● Task to complete
Copy the listing exactly. Omit nothing.

● Records provided
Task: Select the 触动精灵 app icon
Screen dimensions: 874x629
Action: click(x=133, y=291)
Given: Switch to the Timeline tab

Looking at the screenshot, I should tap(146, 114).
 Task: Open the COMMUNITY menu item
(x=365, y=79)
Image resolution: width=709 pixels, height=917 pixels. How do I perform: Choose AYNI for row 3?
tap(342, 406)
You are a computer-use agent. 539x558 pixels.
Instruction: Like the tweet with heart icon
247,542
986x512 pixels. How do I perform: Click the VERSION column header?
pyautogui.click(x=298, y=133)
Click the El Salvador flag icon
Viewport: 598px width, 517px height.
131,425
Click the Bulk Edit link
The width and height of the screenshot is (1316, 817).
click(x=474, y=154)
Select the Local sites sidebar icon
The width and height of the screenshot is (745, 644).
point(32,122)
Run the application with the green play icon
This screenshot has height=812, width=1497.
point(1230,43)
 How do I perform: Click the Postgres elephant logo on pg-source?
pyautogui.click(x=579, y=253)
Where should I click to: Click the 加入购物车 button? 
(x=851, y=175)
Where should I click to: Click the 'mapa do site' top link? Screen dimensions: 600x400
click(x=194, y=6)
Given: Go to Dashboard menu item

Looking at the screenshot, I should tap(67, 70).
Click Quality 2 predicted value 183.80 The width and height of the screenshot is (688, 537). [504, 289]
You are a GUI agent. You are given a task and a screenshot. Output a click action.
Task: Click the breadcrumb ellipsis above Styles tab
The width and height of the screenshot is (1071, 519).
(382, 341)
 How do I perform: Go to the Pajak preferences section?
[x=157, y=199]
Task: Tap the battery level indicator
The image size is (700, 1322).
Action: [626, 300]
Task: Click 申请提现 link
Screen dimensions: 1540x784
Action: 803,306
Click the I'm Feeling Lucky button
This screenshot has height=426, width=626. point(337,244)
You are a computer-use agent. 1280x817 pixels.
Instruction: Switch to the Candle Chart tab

● Solution for this exercise
Task: Select the 触动精灵 app icon
Screen dimensions: 874x629
Action: click(x=133, y=291)
Given: Switch to the Timeline tab

Looking at the screenshot, I should tap(146, 114).
 Task: Open the COMMUNITY menu item
(x=365, y=79)
Image resolution: width=709 pixels, height=917 pixels. How do I perform: Choose AYNI for row 3?
tap(342, 406)
You are a computer-use agent. 539x558 pixels.
Instruction: Like the tweet with heart icon
247,542
986x512 pixels. How do I perform: Click the VERSION column header?
pyautogui.click(x=298, y=133)
Click the El Salvador flag icon
Viewport: 598px width, 517px height.
131,425
Click the Bulk Edit link
The width and height of the screenshot is (1316, 817).
click(x=474, y=154)
Select the Local sites sidebar icon
The width and height of the screenshot is (745, 644).
point(32,122)
Run the application with the green play icon
This screenshot has height=812, width=1497.
point(1230,43)
 How do I perform: Click the Postgres elephant logo on pg-source?
pyautogui.click(x=579, y=253)
Where should I click to: Click the 加入购物车 button? 
(x=851, y=175)
Where should I click to: Click the 'mapa do site' top link? Screen dimensions: 600x400
click(x=194, y=6)
Given: Go to Dashboard menu item

Looking at the screenshot, I should tap(67, 70).
Click Quality 2 predicted value 183.80 The width and height of the screenshot is (688, 537). [504, 289]
You are a GUI agent. You are given a task and a screenshot. Output a click action.
Task: Click the breadcrumb ellipsis above Styles tab
The width and height of the screenshot is (1071, 519).
(382, 341)
 How do I perform: Go to the Pajak preferences section?
[x=157, y=199]
Task: Tap the battery level indicator
The image size is (700, 1322).
Action: [626, 300]
Task: Click 申请提现 link
Screen dimensions: 1540x784
Action: 803,306
Click the I'm Feeling Lucky button
This screenshot has height=426, width=626. point(337,244)
You are a computer-use agent. 1280x817 pixels.
Instruction: Switch to the Candle Chart tab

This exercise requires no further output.